Reporter: Galvan Yudistira | Editor: Adi Wikanto
JAKARTA. Beberapa bank besar mencatatkan rasio kredit bermasalah atau non performing loan (NPL) di sektor perdagangan restoran dan hotel yang cukup tinggi. Secara industri, sampai kuartal 3 2016 NPL sektor perdagangan tercatat mengandung NPL 4,42%, tertinggi dalam lima tahun terakhir.
Penyebab naiknya NPL di sektor perdagangan ini bersumber dari kelompok bank BUKU III atau yang mempunyai modal inti antara Rp 5 triliun sampai Rp 30 triliun. NPL perdagangan kelompok bank BUKU III sampai kuartal 3 2016 sebesar 4,76%.
Berdasarkan data Otoritas Jasa Keuangan (OJK) sektor perdagangan merupakan lapangan usaha terbesar penerima kredit. Sampai kuartal 3 2016, hampir 19,73% dari total kredit disalurkan ke sektor ini.
PT Bank Permata Tbk merupakan salah satu bank yang mencatatkan kenaikan NPL di sektor perdagangan. Sampai kuartal 3 2016, NPL sektor perdagangan restoran dan hotel, bank berkode emiten BNLI, sebesar 5,39% atau naik 192,14 basis points (bps) atau 1,92% secara tahunan atau year on year (yoy).
Berdasarkan data laporan keuangan Bank Permata kuartal 3 2016 yang diserahkan ke Bursa Efek Indonesia (BEI, sektor perdagangan menyumbang 23,29% dari total penyaluran kredit.
“Kami akan memperkuat tim spesial aset manajemen dan melakukan restrukturisasi termasuk mengambil upaya hukum,” ujar Anita Siswadi Direktur Wholesale Bank Permata, kepada KONTAN, Minggu (4/12).
Pada paparan publik kuartal 3 2016, Bank Permata pernah mengatakan bahwa NPL di sektor perdagangan besar dan kecil menyumbang 28% dari total kredit macet.

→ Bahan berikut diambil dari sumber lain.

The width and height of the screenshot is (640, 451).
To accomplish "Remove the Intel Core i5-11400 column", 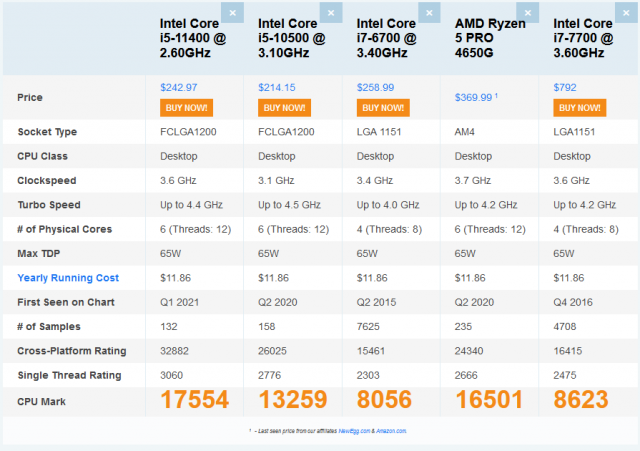I will 232,13.
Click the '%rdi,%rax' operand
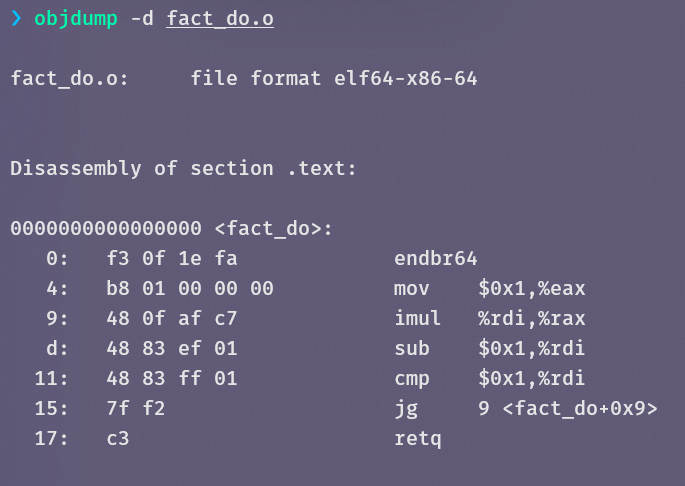The image size is (685, 486). tap(531, 318)
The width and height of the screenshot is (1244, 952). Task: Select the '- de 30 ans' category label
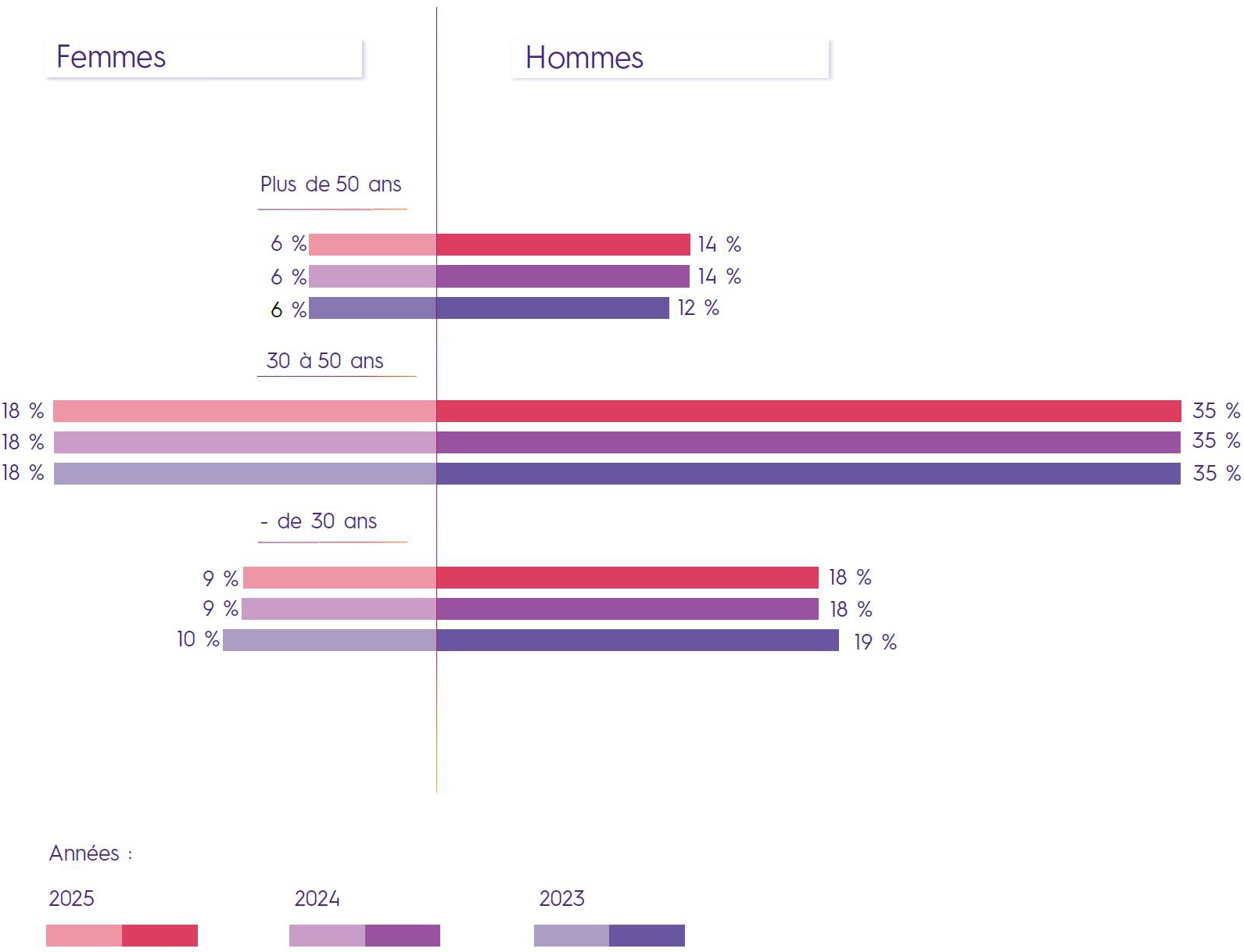pos(319,521)
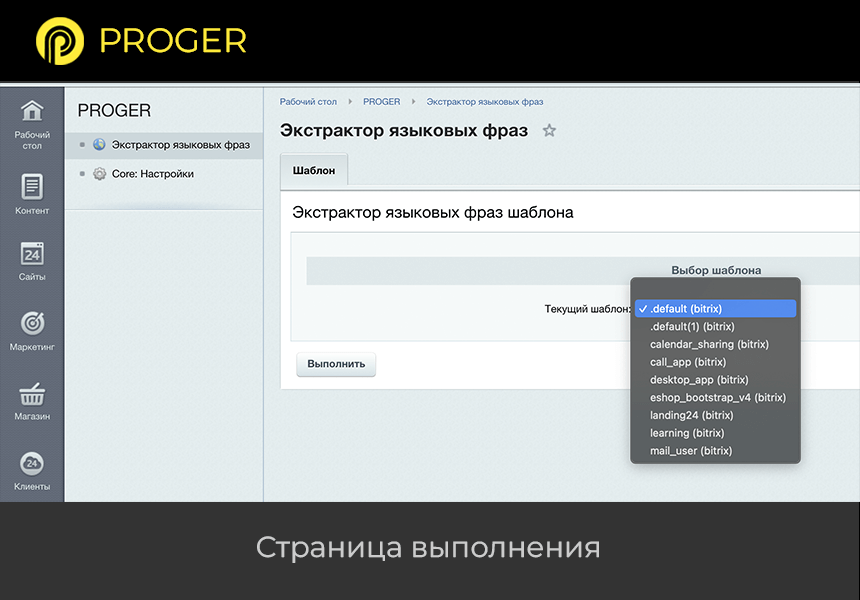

PT Bank Tabungan Negara Tbk juga merupakan salah satu bank yang mencatatkan NPL sektor perdagangan cukup tinggi. Sampai kuartal 3 2016 NPL sektor perdagangan restoran dan hotel bank berkode BBTN ini mencapai 22,47% yoy atau naik 47 bps yoy.
Direktur Bank BTN Sulis Usdoko mengatakan tingginya NPL sektor perdagangan karena kredit komersial utamanya kredit usaha mikro dan kecil (KUMK). Kredit KUMK ini peruntukkannya lebih ke modal kerja perdagangan dan investasi yang biasanya untuk pendirian restoran.
“Kami akan tangani sedini mungkin persoalan yang dialami debitur itu adalah kuncinya,” ujar Sulis kepada KONTAN, Minggu (4/12).
Karena BTN bisnis utamanya adalah kredit pemilikan rumah (KPR), maka untuk kredit bermasalah, menurut Sulis biasanya ditangai dengan penjualan jaminan (collateral selling). Kredit sektor perdagangan tercatat menyumbang 1,35% dari total kredit BTN.